After a half mile or so walk on a nice paved path we got around to the top of the lower falls.
We walked a half mile or so back to the car and drove to the upper falls…the alternative was a 4 mile hike up the edge of the river…which would have been OK but then there would have been another 4 mile hike back to the car so we took the easy way out. Once at the upper falls we had another walk of a half or three quarters of a mile out to first the top of the upper falls and then a slightly downstream gorge view of the upper falls. The top required negotiating a set of 94 stairs down partway into the gorge then back up…the gorge overlook required a set of 116 steps down and up. The upper falls are about 40 or so feet tall and much more impressive than the lower ones…but again were pretty crowded so we again congratulated ourselves on not coming on the weekend. Here’s the upper falls after our 94 step descent to the top and then a closeup of some pink flowers Connie liked with the water in the background.
After hiking back up the 94 steps we headed a quarter mile or so downstream then down the 116 steps to the overlook in the gorge at river level for a more classic view of the upper falls. You can just see the viewing platform he took the above two shots from at the far right of this shot.
With that our day was done…or so we thought. After trudging back up the 116 steps and the almost 3/4 of a mile back to the parking lot (for about 2.5 miles total with 350 feet or so of climbing) Connie was getting pretty wore out and was barely going to make it the car. Neil happened to look off to the left as we passed the restrooms and said “It’s a miracle…look, I see the Tahquamenon Brewery and Pub”…at which point we took an immediate left turn, did not pass Go, and proceeded directly to the bar where we had a pint each of their Black Bear Stout…which was really more of a black ale than a stout…but it was mighty tasty anyway. I gotta tell ya…finishing up the day with a cold brew before you even let the sweat dry off is a pretty sweet way to celebrate your hike.

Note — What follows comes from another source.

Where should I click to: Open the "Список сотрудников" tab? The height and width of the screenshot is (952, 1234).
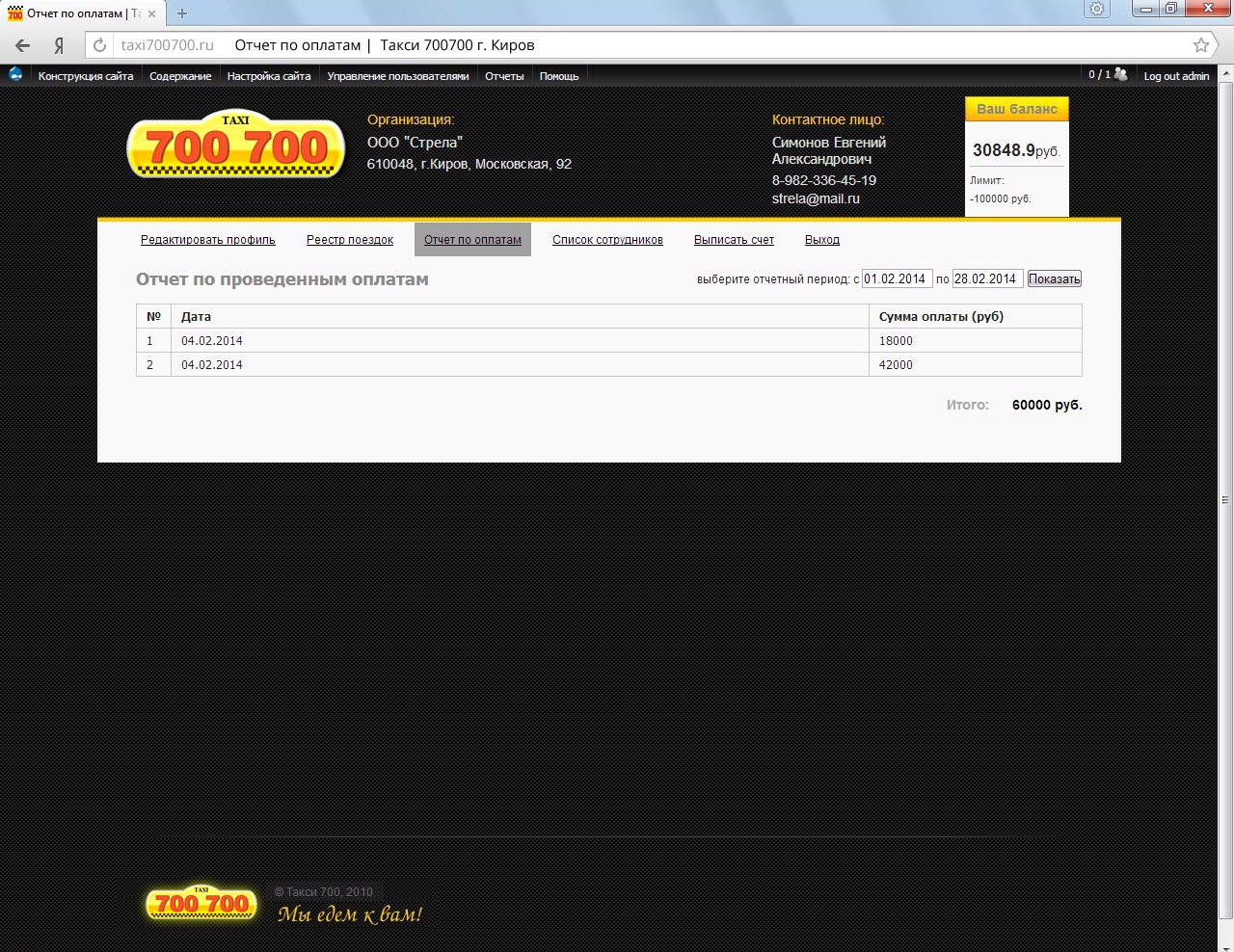(607, 240)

After that it was home where Neil grilled some chicken that was marinated in Italian dressing…we had that along with some cranberry stuffing and veggies along with another beer and a glass of wine. After that it was showers and rest until bed. Tomorrow we’re off early to the library for Connie to work and Neil has some computer stuff and travel arrangement stuff to finish up…once he’s done with that we’ll have all of our parking arrangements completed until we get back to Seminole Campground in Fort Myers on Nov 1. Then we’re off to the Elks Lodge in Newberry tomorrow evening where they have a fried perch dinner…yum.